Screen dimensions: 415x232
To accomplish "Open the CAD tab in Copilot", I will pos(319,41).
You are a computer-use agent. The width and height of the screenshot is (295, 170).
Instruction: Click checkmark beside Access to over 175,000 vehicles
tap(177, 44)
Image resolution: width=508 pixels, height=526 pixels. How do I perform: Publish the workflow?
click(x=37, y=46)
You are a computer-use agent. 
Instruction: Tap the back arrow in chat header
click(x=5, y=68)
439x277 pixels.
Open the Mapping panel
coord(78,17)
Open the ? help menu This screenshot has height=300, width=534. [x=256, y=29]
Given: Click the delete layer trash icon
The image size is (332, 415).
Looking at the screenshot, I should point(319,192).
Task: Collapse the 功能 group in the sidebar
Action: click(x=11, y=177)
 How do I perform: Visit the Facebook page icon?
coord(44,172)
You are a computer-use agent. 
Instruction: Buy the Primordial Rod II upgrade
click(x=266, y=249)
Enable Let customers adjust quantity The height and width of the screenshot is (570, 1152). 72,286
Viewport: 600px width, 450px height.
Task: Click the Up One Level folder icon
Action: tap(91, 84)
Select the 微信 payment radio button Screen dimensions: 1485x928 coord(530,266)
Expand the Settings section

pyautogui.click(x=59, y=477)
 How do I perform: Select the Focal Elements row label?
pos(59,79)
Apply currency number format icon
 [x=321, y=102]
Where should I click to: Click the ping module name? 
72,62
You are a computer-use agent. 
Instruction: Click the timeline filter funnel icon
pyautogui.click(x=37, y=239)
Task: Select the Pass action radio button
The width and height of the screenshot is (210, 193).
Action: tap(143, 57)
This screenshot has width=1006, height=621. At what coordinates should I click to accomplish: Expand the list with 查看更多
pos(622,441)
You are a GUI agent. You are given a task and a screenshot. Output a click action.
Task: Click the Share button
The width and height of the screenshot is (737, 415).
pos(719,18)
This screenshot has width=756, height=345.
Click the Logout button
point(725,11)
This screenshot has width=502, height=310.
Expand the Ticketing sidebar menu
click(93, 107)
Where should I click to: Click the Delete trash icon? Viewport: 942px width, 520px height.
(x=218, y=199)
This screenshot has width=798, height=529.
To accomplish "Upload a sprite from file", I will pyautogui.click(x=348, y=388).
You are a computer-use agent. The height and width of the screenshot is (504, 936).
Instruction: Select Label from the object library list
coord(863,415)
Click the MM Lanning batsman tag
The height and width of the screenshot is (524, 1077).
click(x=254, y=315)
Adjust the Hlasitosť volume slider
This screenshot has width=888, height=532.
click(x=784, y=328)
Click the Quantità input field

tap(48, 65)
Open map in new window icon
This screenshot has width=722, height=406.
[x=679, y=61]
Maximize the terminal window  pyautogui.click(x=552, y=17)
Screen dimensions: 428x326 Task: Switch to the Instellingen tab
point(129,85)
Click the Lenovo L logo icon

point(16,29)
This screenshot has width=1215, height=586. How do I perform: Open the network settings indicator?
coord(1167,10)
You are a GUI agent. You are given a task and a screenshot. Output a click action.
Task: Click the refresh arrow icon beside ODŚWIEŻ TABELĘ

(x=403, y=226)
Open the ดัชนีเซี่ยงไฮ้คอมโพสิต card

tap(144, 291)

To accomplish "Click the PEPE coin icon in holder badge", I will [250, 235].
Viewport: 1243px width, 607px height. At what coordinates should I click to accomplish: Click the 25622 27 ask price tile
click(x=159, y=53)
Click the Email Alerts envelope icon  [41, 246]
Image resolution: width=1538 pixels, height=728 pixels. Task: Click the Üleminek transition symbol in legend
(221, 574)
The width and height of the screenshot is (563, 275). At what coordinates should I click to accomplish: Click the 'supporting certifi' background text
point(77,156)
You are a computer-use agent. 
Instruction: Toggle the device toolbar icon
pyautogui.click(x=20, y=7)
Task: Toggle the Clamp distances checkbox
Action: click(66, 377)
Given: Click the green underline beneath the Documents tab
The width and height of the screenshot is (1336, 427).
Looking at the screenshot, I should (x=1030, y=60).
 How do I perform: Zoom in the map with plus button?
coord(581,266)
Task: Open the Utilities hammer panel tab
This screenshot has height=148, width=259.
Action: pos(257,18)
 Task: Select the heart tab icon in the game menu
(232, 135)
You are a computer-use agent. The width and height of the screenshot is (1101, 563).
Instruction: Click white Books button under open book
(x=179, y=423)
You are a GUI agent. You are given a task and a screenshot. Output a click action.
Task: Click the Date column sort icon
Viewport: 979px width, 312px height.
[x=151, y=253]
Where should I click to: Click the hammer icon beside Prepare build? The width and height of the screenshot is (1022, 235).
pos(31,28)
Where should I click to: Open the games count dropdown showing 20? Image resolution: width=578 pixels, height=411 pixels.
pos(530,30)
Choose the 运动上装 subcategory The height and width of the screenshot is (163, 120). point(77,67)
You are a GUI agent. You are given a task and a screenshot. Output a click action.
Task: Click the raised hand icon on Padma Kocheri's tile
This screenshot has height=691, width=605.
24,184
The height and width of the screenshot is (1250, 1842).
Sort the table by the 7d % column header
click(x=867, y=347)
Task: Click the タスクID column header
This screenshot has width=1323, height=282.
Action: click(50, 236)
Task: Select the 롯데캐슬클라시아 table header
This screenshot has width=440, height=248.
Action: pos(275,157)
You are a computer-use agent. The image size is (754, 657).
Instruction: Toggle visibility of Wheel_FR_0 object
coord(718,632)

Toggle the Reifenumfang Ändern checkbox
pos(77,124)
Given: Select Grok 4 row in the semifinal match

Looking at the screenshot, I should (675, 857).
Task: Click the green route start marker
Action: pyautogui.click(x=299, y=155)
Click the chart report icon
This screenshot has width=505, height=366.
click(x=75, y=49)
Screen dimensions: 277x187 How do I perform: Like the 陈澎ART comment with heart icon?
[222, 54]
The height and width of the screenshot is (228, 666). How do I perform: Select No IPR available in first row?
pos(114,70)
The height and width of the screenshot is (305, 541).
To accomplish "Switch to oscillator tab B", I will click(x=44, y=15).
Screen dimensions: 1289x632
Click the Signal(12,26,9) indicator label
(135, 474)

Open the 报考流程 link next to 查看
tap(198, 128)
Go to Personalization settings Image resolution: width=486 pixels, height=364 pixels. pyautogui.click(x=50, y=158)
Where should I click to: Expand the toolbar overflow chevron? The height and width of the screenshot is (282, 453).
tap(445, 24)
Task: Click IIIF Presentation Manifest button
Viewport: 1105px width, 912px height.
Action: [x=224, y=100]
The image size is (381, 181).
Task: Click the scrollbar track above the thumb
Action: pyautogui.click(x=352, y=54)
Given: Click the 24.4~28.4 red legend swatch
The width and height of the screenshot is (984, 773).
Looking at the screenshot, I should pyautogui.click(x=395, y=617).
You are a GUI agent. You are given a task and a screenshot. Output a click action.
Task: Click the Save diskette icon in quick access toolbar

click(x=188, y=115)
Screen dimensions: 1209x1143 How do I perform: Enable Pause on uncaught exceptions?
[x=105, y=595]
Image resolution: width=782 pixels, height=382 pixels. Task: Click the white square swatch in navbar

▸ WHAT NEEDS TO BE DONE
Can you put each line of the listing above into a JSON list of strings, one string per line, with blank lines left out?

▸ RESULT OF THIS EXERCISE
[
  "Screen dimensions: 415x232",
  "To accomplish \"Open the CAD tab in Copilot\", I will pos(319,41).",
  "You are a computer-use agent. The width and height of the screenshot is (295, 170).",
  "Instruction: Click checkmark beside Access to over 175,000 vehicles",
  "tap(177, 44)",
  "Image resolution: width=508 pixels, height=526 pixels. How do I perform: Publish the workflow?",
  "click(x=37, y=46)",
  "You are a computer-use agent. ",
  "Instruction: Tap the back arrow in chat header",
  "click(x=5, y=68)",
  "439x277 pixels.",
  "Open the Mapping panel",
  "coord(78,17)",
  "Open the ? help menu This screenshot has height=300, width=534. [x=256, y=29]",
  "Given: Click the delete layer trash icon",
  "The image size is (332, 415).",
  "Looking at the screenshot, I should point(319,192).",
  "Task: Collapse the 功能 group in the sidebar",
  "Action: click(x=11, y=177)",
  " How do I perform: Visit the Facebook page icon?",
  "coord(44,172)",
  "You are a computer-use agent. ",
  "Instruction: Buy the Primordial Rod II upgrade",
  "click(x=266, y=249)",
  "Enable Let customers adjust quantity The height and width of the screenshot is (570, 1152). 72,286",
  "Viewport: 600px width, 450px height.",
  "Task: Click the Up One Level folder icon",
  "Action: tap(91, 84)",
  "Select the 微信 payment radio button Screen dimensions: 1485x928 coord(530,266)",
  "Expand the Settings section",
  "pyautogui.click(x=59, y=477)",
  " How do I perform: Select the Focal Elements row label?",
  "pos(59,79)",
  "Apply currency number format icon",
  " [x=321, y=102]",
  "Where should I click to: Click the ping module name? ",
  "72,62",
  "You are a computer-use agent. ",
  "Instruction: Click the timeline filter funnel icon",
  "pyautogui.click(x=37, y=239)",
  "Task: Select the Pass action radio button",
  "The width and height of the screenshot is (210, 193).",
  "Action: tap(143, 57)",
  "This screenshot has width=1006, height=621. At what coordinates should I click to accomplish: Expand the list with 查看更多",
  "pos(622,441)",
  "You are a GUI agent. You are given a task and a screenshot. Output a click action.",
  "Task: Click the Share button",
  "The width and height of the screenshot is (737, 415).",
  "pos(719,18)",
  "This screenshot has width=756, height=345.",
  "Click the Logout button",
  "point(725,11)",
  "This screenshot has width=502, height=310.",
  "Expand the Ticketing sidebar menu",
  "click(93, 107)",
  "Where should I click to: Click the Delete trash icon? Viewport: 942px width, 520px height.",
  "(x=218, y=199)",
  "This screenshot has width=798, height=529.",
  "To accomplish \"Upload a sprite from file\", I will pyautogui.click(x=348, y=388).",
  "You are a computer-use agent. The height and width of the screenshot is (504, 936).",
  "Instruction: Select Label from the object library list",
  "coord(863,415)",
  "Click the MM Lanning batsman tag",
  "The height and width of the screenshot is (524, 1077).",
  "click(x=254, y=315)",
  "Adjust the Hlasitosť volume slider",
  "This screenshot has width=888, height=532.",
  "click(x=784, y=328)",
  "Click the Quantità input field",
  "tap(48, 65)",
  "Open map in new window icon",
  "This screenshot has width=722, height=406.",
  "[x=679, y=61]",
  "Maximize the terminal window  pyautogui.click(x=552, y=17)",
  "Screen dimensions: 428x326 Task: Switch to the Instellingen tab",
  "point(129,85)",
  "Click the Lenovo L logo icon",
  "point(16,29)",
  "This screenshot has width=1215, height=586. How do I perform: Open the network settings indicator?",
  "coord(1167,10)",
  "You are a GUI agent. You are given a task and a screenshot. Output a click action.",
  "Task: Click the refresh arrow icon beside ODŚWIEŻ TABELĘ",
  "(x=403, y=226)",
  "Open the ดัชนีเซี่ยงไฮ้คอมโพสิต card",
  "tap(144, 291)",
  "To accomplish \"Click the PEPE coin icon in holder badge\", I will [250, 235].",
  "Viewport: 1243px width, 607px height. At what coordinates should I click to accomplish: Click the 25622 27 ask price tile",
  "click(x=159, y=53)",
  "Click the Email Alerts envelope icon  [41, 246]",
  "Image resolution: width=1538 pixels, height=728 pixels. Task: Click the Üleminek transition symbol in legend",
  "(221, 574)",
  "The width and height of the screenshot is (563, 275). At what coordinates should I click to accomplish: Click the 'supporting certifi' background text",
  "point(77,156)",
  "You are a computer-use agent. ",
  "Instruction: Toggle the device toolbar icon",
  "pyautogui.click(x=20, y=7)",
  "Task: Toggle the Clamp distances checkbox",
  "Action: click(66, 377)",
  "Given: Click the green underline beneath the Documents tab",
  "The width and height of the screenshot is (1336, 427).",
  "Looking at the screenshot, I should (x=1030, y=60).",
  " How do I perform: Zoom in the map with plus button?",
  "coord(581,266)",
  "Task: Open the Utilities hammer panel tab",
  "This screenshot has height=148, width=259.",
  "Action: pos(257,18)",
  " Task: Select the heart tab icon in the game menu",
  "(232, 135)",
  "You are a computer-use agent. The width and height of the screenshot is (1101, 563).",
  "Instruction: Click white Books button under open book",
  "(x=179, y=423)",
  "You are a GUI agent. You are given a task and a screenshot. Output a click action.",
  "Task: Click the Date column sort icon",
  "Viewport: 979px width, 312px height.",
  "[x=151, y=253]",
  "Where should I click to: Click the hammer icon beside Prepare build? The width and height of the screenshot is (1022, 235).",
  "pos(31,28)",
  "Where should I click to: Open the games count dropdown showing 20? Image resolution: width=578 pixels, height=411 pixels.",
  "pos(530,30)",
  "Choose the 运动上装 subcategory The height and width of the screenshot is (163, 120). point(77,67)",
  "You are a GUI agent. You are given a task and a screenshot. Output a click action.",
  "Task: Click the raised hand icon on Padma Kocheri's tile",
  "This screenshot has height=691, width=605.",
  "24,184",
  "The height and width of the screenshot is (1250, 1842).",
  "Sort the table by the 7d % column header",
  "click(x=867, y=347)",
  "Task: Click the タスクID column header",
  "This screenshot has width=1323, height=282.",
  "Action: click(50, 236)",
  "Task: Select the 롯데캐슬클라시아 table header",
  "This screenshot has width=440, height=248.",
  "Action: pos(275,157)",
  "You are a computer-use agent. The image size is (754, 657).",
  "Instruction: Toggle visibility of Wheel_FR_0 object",
  "coord(718,632)",
  "Toggle the Reifenumfang Ändern checkbox",
  "pos(77,124)",
  "Given: Select Grok 4 row in the semifinal match",
  "Looking at the screenshot, I should (675, 857).",
  "Task: Click the green route start marker",
  "Action: pyautogui.click(x=299, y=155)",
  "Click the chart report icon",
  "This screenshot has width=505, height=366.",
  "click(x=75, y=49)",
  "Screen dimensions: 277x187 How do I perform: Like the 陈澎ART comment with heart icon?",
  "[222, 54]",
  "The height and width of the screenshot is (228, 666). How do I perform: Select No IPR available in first row?",
  "pos(114,70)",
  "The height and width of the screenshot is (305, 541).",
  "To accomplish \"Switch to oscillator tab B\", I will click(x=44, y=15).",
  "Screen dimensions: 1289x632",
  "Click the Signal(12,26,9) indicator label",
  "(135, 474)",
  "Open the 报考流程 link next to 查看",
  "tap(198, 128)",
  "Go to Personalization settings Image resolution: width=486 pixels, height=364 pixels. pyautogui.click(x=50, y=158)",
  "Where should I click to: Expand the toolbar overflow chevron? The height and width of the screenshot is (282, 453).",
  "tap(445, 24)",
  "Task: Click IIIF Presentation Manifest button",
  "Viewport: 1105px width, 912px height.",
  "Action: [x=224, y=100]",
  "The image size is (381, 181).",
  "Task: Click the scrollbar track above the thumb",
  "Action: pyautogui.click(x=352, y=54)",
  "Given: Click the 24.4~28.4 red legend swatch",
  "The width and height of the screenshot is (984, 773).",
  "Looking at the screenshot, I should pyautogui.click(x=395, y=617).",
  "You are a GUI agent. You are given a task and a screenshot. Output a click action.",
  "Task: Click the Save diskette icon in quick access toolbar",
  "click(x=188, y=115)",
  "Screen dimensions: 1209x1143 How do I perform: Enable Pause on uncaught exceptions?",
  "[x=105, y=595]",
  "Image resolution: width=782 pixels, height=382 pixels. Task: Click the white square swatch in navbar"
]